The strange thing is the isolated GPS question at the beginning. Filtering interviews for this enumerator (and highlighting the GPS question) it turned out to be his standard behavior: Taking the GPS reading for a number of interviews and doing the actual interviews during the next days, often at night. Looking for this behavior we immediately found another one working the same way.
Another useful view on the paradata is the generation of interactive reports for interviews satisfying several irregular conditions: []

At the lower right you see the interview keys (or codes or enumerator names, as selected at the top) for interviews which were spread over 3 or more days and had an isolated GPS reading long before the actual interview and had parts of the interview done during the night.
I also generate a “fingerprint” for each interview, the colorful barcode at the top of the diagram:
It shows a vertical bar for each answer, representing the relative response time for that question (relative to the other interviews). It shows a red bar if the response time is shorter than in 97% of the interviews for the same question, grey if it isn’t shorter than in 75% of the interviews, and yellow or orange for values in between.
This lets you easily identify questions which were answered without having been asked. A good candidate for this are food security questions which have long and repetitive text. I understand the enumerators who do not like to read these long questions out over and over again, but if they don’t you get no real data to analyze.
I hope I wasn’t too elaborate in my comment, I just feel one cannot overemphasize the importance of the paradata for the quality of the survey data.
(unfortunately I could not include screenshots or links in the comment section, so I put the link urls between brackets)

Complete the following
1. Output the passage of the paradata comment from "I hope I wasn’t" up to and including "urls between brackets)", preserving the wording precisely.
2. Condense the paragraph of the paradata comment beginning "At the lower right you see" into a short list that retains its main facts.

Word and element location data:

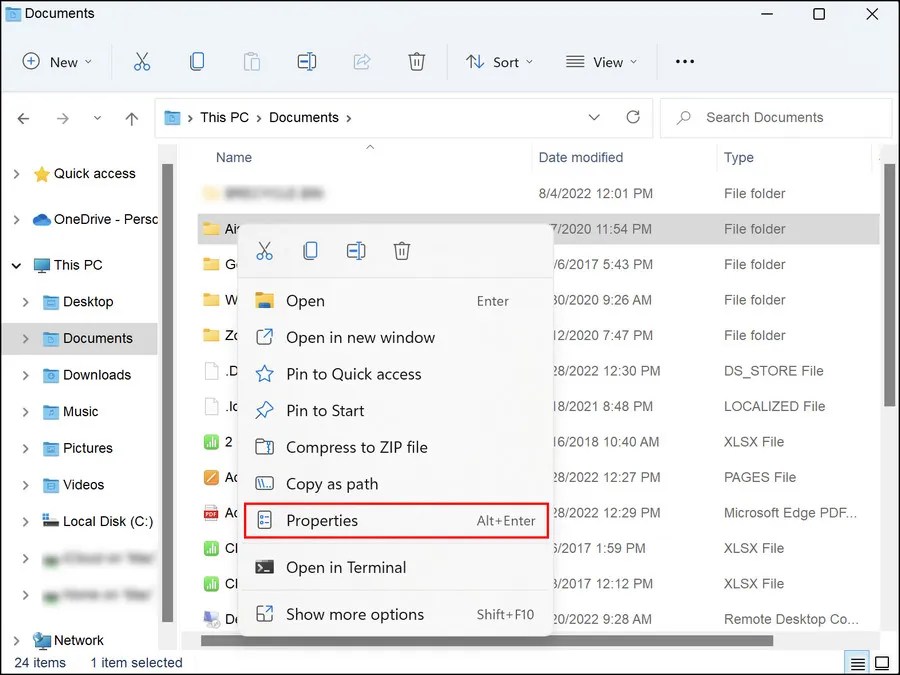Click the Delete trash icon in the toolbar
The height and width of the screenshot is (675, 900).
417,61
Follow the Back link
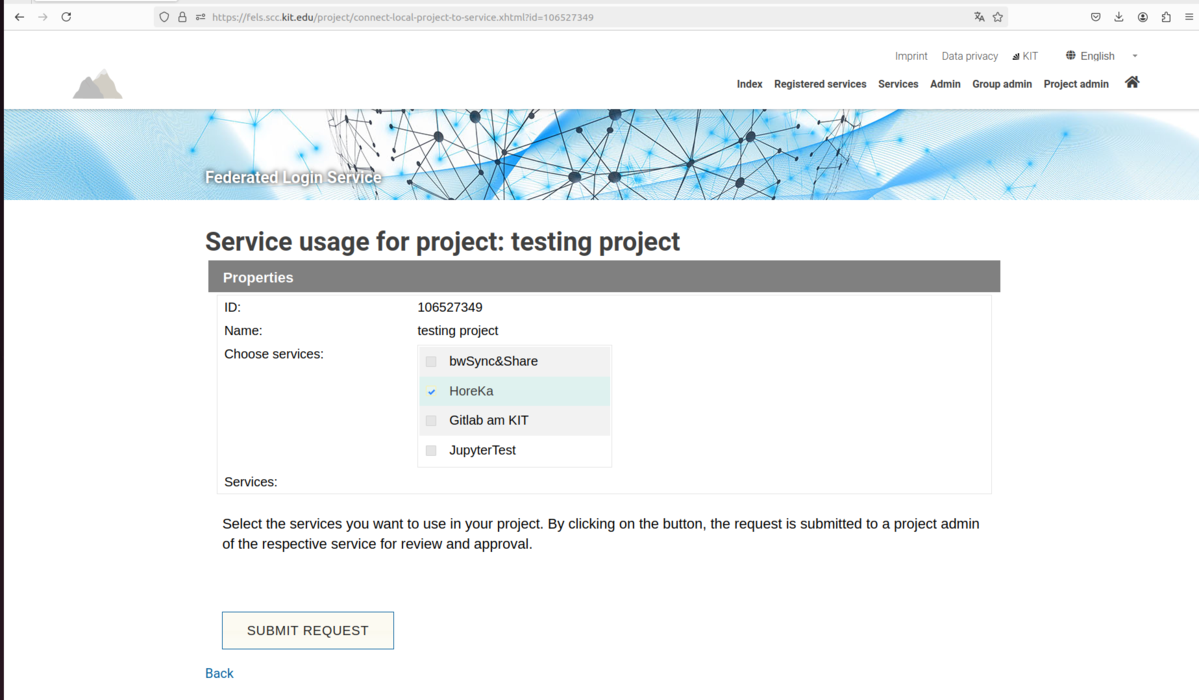The width and height of the screenshot is (1199, 700). pos(219,673)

Expected responses
1.
I hope I wasn’t too elaborate in my comment, I just feel one cannot overemphasize the importance of the paradata for the quality of the survey data.
(unfortunately I could not include screenshots or links in the comment section, so I put the link urls between brackets)

2.
- The lower right shows interview keys, or codes or enumerator names, depending on the selection at the top.
- The listed interviews meet all three conditions:
  - They were spread over 3 or more days.
  - They had an isolated GPS reading long before the actual interview.
  - Parts of them were done during the night.